Arbeitsanweisungen:
- 1) Was stört laut dem ersten Absatz des Forumsauszugs den Verfasser an der Geometrie des Rads?
- 2) Schreiben Sie den Abschnitt des Forumsauszugs ab, der mit „an deiner stelle“ beginnt und mit „spanish bb suckt!!!“ endet.

Insgesamt ist das rad aber zu empfeheln hat eine ganz entspannte geo (mich stört nur das 20.5 oberrohr), welche einem mountainbike im gegensatz zu vielen anderen bmx rädern noch relativ nahe kommt(das mit der geo ist übrigends ein rein subjektives geühl von mir).
an deiner stelle würde ich das bike kaufen, wenn du wirklich ernsthaft anfangen willst bmx zu fahren sonst hat es keinen sinn


----------



## King Jens one (17. August 2006)

Also das Addict ist geil damit hab ick auch angefangen! Musst nur gucken welches Baujahr das addict ist. Das 05 war ganz geil noch mit US BB und US BB rockt wie sau ick finde euro und spanish bb suckt!!!


----------



## scott yz0 (17. August 2006)

Datenzeilen:
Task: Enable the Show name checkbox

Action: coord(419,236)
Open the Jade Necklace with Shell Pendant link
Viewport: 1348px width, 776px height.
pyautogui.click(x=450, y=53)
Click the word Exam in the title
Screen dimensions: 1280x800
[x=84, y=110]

Lösungen:
- 1) Nur das 20.5 Oberrohr.

- 2)
an deiner stelle würde ich das bike kaufen, wenn du wirklich ernsthaft anfangen willst bmx zu fahren sonst hat es keinen sinn


----------



## King Jens one (17. August 2006)

Also das Addict ist geil damit hab ick auch angefangen! Musst nur gucken welches Baujahr das addict ist. Das 05 war ganz geil noch mit US BB und US BB rockt wie sau ick finde euro und spanish bb suckt!!!